Justiça decreta prisão preventiva contra suspeito de agredir ex-companheira

O juiz Clésio Cunha, da Comarca de São Luís, decretou a prisão preventiva de Lúcio André Silva Soares, suspeito de agredir sua ex-companheira, a advogada Ludmila Rosa Ribeiro, na noite do último sábado (11). O magistrado atende ao pedido do Ministério Público do Maranhão (MPMA).

O agressor chegou a ser preso, mas foi liberado pelo delegado Válber Braga, após pagar fiança de R$ 4.685,00. Segundo a autora da denúncia, a promotora Bianka Sekkef Sallem Rocha, o arbitramento da fiança foi indevido, já que o suspeito foi preso no ano passado por violência doméstica contra Ludmila, na cidade de Pinheiro, quando ela estava grávida de cinco meses do filho de casal.

Entenda o caso

No último sábado (11), o casal tentava uma reconciliação e foram jantar em um restaurante na Lagoa da Jansen, em São Luís. Lúcio Soares teria obrigado a mulher a postar uma foto dos dois juntos em sua rede social, mas ela recusou.
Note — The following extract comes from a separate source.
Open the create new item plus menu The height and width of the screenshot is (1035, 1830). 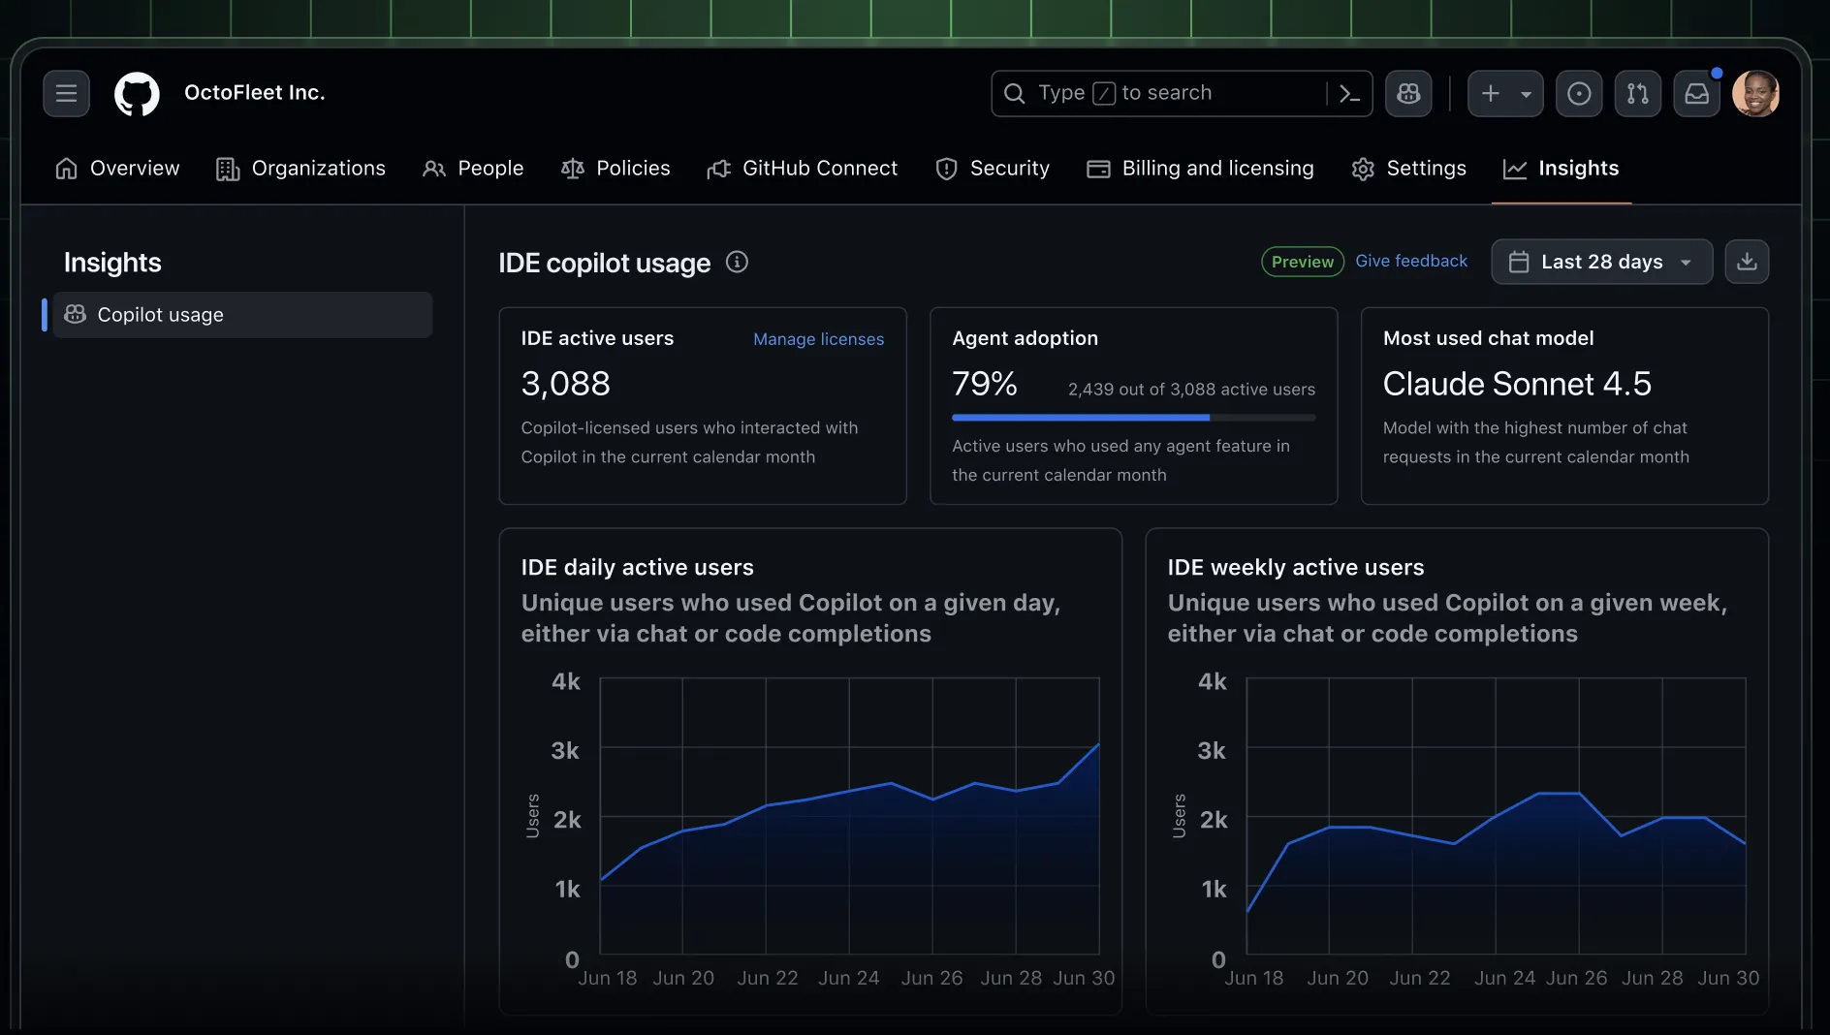tap(1489, 93)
Ele ficou furioso e na saída do estabelecimento começou a agredi-la.

As agressões continuaram até a vítima chegar em casa no bairro da Cohama. Ludmila foi atingida na cabeça, rosto, costas, pernas e braços. Ele ainda tentou atropela a ex-mulher, mas foi impedido por vizinhos.

Nota OAB-MA

A Ordem dos Advogados do Brasil, Seccional Maranhão vem a público repudiar todo tipo de violência praticada contra as mulheres e se solidarizar com a advogada Ludmila Rosa Ribeiro da Silva. Ela foi vítima de violência moral e física praticada pelo seu ex-companheiro, Lúcio André Genésio, no último final de semana.
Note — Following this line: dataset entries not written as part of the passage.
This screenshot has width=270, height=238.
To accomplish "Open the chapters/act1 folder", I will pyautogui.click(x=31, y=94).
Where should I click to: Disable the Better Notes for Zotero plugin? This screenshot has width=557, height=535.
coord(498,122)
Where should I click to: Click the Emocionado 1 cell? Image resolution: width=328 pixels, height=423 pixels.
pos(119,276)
A Seccional Maranhense, assim como tem feito em episódios envolvendo casos de violência contra a mulher e desrespeito aos direitos e princípios fundamentais dos cidadãos e advogados, tem se posicionado, tomado todas as providências cabíveis e acompanhado às investigações e desdobramentos de todos os casos. Neste de violência contra a advogada Ludmila Rosa Ribeiro da Silva, a OAB/MA está vigilante e coloca à disposição da vítima a Comissão da Mulher e da Advogada e também a Comissão de Acompanhamento das Vítimas de Violência para que sejam tomadas todas as providências legais e cabíveis para que o ato violento seja submetido aos preceitos legais.
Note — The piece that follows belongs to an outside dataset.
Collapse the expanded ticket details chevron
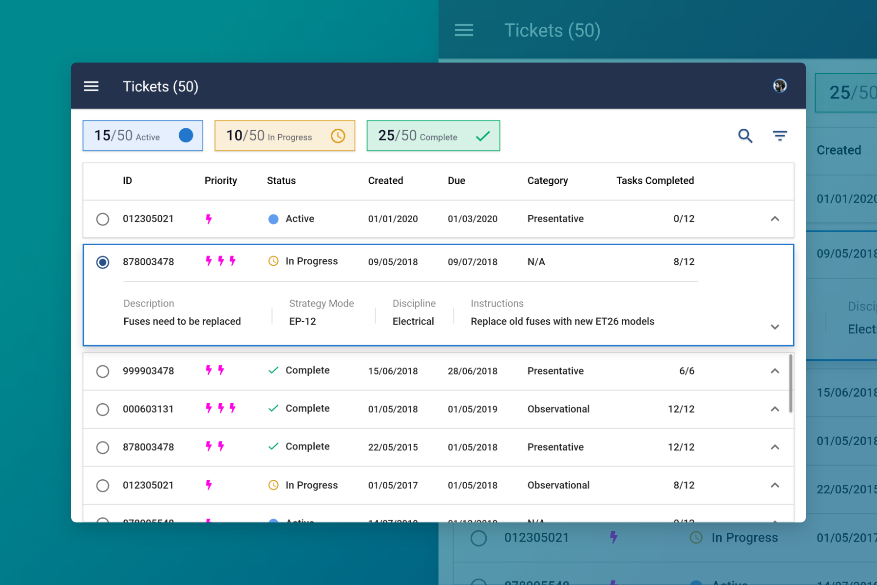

É imensurável e inaceitável a violência moral e física em que a profissional em advocacia foi submetida. A ação reflete que a sociedade ainda tem muito a caminhar para garantia plena dos direitos das mulheres. A violência contra a mulher está, sim, enraizada na cultura brasileira, que banaliza as agressões e, não raro, atribui a culpa à própria vítima. Uma cultura que o sistema OAB, da qual faz parte a Seccional Maranhense, tem trabalhado para descontruir, e fortalecer o conceito de sororidade, ação fortemente presente no feminismo, sendo definido como um aspecto de dimensão ética, política e prática deste movimento de igualdade entre os gêneros. Do ponto de vista do feminismo, a sororidade consiste no não julgamento prévio entre as próprias mulheres que, na maioria das vezes, ajudam a fortalecer estereótipos preconceituosos criados por uma sociedade machista e patriarcal. O sistema OAB se coloca à disposição das instituições de Estado e da Sociedade Civil Organizada, para sermos os mediadores desse grandioso processo de mudanças no país.